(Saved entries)
----
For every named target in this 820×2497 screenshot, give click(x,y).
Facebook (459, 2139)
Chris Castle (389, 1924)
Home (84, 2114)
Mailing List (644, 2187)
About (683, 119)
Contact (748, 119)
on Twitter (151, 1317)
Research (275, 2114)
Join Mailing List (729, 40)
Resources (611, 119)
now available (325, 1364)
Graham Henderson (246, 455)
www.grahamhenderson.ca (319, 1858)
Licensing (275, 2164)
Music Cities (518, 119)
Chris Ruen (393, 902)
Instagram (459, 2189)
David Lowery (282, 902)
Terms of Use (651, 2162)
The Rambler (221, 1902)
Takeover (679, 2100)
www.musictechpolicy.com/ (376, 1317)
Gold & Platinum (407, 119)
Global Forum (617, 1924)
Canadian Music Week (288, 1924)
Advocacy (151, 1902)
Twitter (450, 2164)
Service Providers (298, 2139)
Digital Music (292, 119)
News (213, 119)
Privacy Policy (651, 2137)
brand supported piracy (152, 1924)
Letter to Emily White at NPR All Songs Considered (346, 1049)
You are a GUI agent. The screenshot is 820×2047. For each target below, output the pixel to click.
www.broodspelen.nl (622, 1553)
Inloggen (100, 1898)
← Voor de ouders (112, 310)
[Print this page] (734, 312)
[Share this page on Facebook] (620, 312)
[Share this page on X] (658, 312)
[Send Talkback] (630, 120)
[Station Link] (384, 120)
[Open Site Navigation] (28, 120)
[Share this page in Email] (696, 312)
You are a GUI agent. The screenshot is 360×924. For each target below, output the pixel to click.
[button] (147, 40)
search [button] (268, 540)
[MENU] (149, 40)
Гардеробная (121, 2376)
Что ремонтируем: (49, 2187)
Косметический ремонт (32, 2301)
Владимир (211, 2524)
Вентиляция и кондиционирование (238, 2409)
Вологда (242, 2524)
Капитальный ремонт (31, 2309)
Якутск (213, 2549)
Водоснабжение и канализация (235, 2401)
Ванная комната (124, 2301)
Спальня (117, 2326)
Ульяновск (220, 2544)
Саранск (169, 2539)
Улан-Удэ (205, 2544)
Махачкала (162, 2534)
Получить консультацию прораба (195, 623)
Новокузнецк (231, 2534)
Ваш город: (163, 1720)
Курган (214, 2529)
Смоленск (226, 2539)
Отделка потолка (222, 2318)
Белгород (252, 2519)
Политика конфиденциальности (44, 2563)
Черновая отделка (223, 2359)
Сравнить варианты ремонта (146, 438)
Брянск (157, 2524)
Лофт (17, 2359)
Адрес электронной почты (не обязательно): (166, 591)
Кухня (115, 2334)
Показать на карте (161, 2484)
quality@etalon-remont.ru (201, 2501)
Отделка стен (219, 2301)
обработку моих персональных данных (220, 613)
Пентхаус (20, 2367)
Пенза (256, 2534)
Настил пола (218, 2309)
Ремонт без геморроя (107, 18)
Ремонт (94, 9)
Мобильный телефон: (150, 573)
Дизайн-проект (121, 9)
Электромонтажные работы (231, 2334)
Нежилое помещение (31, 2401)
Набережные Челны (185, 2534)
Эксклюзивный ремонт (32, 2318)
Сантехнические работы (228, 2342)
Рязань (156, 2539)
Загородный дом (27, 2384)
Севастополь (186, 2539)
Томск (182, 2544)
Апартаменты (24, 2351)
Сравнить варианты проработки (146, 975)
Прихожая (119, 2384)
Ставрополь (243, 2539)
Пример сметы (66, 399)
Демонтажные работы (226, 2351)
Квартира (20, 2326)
----
== Task brief ==
The total, and only the total: count the lines above that contain "target".

== Written solution ==
3